Whale habitats may get bigger

Story: www.boston.com

The National Marine Fisheries Service is considering expanding the boundaries for major breeding grounds and habitat areas for right whales off the coast of New England.

The Ocean Conservancy, an environmental group, petitioned for the potential change, which would merge the two critical habitats of Cape Cod Bay and Great South Channel and enlarge it to include most of the waters from Massachusetts to Maine.

The Ocean Conservancy contends that new data on the right whale’s range, habits, and causes of mortality along the East Coast of the United States show that the current critical habitat designation is not sufficient to protect the whales.

”The surveys that the Fisheries Service has been able to do really found that the original boxes they drew for the critical habitat no longer cover the entire area these animals use,” said Nina Young, director of marine wildlife conservation for the Ocean Conservancy. ”We felt that it was probably better to go back and look at where the whales actually are and redraw those boxes to conform with what we’re seeing today.”

North Atlantic right whales, which have been listed as endangered since 1970, migrate along the Atlantic coast seasonally, but are found in five main areas. Three of these are in US waters: the Great South Channel in New England, Cape Cod Bay, and the southeastern US, which the whales use during the winter months as a calving ground.

The Ocean Conservancy also asked the Fisheries Service to expand the southern habitat, off the coast of Georgia and Florida, by 2,700 square nautical miles.
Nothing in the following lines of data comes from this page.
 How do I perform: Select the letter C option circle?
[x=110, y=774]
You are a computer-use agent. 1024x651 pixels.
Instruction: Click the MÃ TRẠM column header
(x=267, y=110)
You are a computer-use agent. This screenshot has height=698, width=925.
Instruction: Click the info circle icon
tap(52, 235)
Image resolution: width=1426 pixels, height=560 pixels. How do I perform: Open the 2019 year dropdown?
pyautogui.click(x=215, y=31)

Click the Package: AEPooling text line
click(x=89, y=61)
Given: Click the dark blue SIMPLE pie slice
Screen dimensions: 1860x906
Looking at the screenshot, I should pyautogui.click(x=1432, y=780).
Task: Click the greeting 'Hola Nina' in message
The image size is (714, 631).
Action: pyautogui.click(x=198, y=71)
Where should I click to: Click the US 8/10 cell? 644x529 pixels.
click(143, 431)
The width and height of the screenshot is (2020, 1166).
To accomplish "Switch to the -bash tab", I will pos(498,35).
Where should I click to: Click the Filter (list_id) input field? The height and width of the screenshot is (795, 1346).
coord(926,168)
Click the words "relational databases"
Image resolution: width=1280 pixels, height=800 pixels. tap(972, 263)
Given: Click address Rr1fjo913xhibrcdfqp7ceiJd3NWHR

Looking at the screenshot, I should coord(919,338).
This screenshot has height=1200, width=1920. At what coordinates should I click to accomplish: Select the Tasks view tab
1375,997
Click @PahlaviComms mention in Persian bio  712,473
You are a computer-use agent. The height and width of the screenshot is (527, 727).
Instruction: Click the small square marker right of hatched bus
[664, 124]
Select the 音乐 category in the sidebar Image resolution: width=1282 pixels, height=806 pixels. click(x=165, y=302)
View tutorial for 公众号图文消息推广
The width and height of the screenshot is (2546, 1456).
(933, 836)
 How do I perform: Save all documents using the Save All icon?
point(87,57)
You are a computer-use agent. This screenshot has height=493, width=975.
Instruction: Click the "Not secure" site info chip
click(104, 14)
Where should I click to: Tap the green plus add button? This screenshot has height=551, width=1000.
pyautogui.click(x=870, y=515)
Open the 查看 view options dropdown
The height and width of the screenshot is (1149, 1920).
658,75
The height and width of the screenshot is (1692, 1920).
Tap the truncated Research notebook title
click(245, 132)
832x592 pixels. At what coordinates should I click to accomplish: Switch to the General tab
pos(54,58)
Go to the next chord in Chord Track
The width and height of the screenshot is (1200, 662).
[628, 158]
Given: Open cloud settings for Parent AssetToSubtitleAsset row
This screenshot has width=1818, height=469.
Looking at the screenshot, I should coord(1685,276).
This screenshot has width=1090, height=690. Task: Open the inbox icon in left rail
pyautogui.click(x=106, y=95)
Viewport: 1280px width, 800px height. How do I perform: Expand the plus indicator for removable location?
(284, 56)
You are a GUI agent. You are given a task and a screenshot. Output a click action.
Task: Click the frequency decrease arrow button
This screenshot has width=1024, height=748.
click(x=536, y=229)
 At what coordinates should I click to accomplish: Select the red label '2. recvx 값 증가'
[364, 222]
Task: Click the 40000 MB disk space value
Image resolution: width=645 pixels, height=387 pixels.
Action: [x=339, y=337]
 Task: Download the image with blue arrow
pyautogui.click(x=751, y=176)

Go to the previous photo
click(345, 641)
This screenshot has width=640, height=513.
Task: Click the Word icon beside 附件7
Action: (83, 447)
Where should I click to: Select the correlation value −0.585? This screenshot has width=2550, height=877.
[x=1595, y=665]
Young said that the two greatest threats to right whales are fishing nets and ship strikes. For fishermen, an expansion of the critical habitat could mean time and area closures and modifications to fishing gear and practices. Other mariners could face speed limits and warnings to be alert for whales in certain areas. The impact of the expansion on fishermen and other mariners would depend on which areas become part of the whales’ habitat.

”If new waters are designated as a critical habitat, we would need to take a hard look and ask, `Does it require new specific management rules?”’ Fisheries Service spokesman George Liles said. ”What’s appropriate in Cape Cod Bay might not be appropriate in another area where the fishery might be entirely different.”

In the past, federal regulators have limited lobster fishing in the Cape Cod Bay critical habitat from Jan. 1 through May 1 and banned gillnet fishing in that area entirely during the same period. Gillnet fishing involves stretching a long net across the usual path of a school of fish.

In a Federal Register notice published Tuesday, National Marine Fisheries Service administrator Rebecca Lent wrote that the Ocean Conservancy’s petition ”presents substantial scientific information indicating that this action may be warranted.” However, Liles said that was standard language and that the finding of ”substantial scientific information” is just the first hurdle for a regulatory change.

”There is a ton of new information that has come out in the last 10 years about right whales and their distribution,” Liles said, pointing to a research project that includes whale-watching and counting efforts by the service, state agencies, and nongovernmental agencies.

”There has been a real active attempt over last seven or eight years to gather more information on where the whales are and what their habits are,” Liles said. ”When you look at all that, does that mean the critical habitat should be expanded? That’s something that the biologists are going to have to look at.”

The Fisheries Service is accepting public comments until Jan. 21, and expects to make a decision within a year.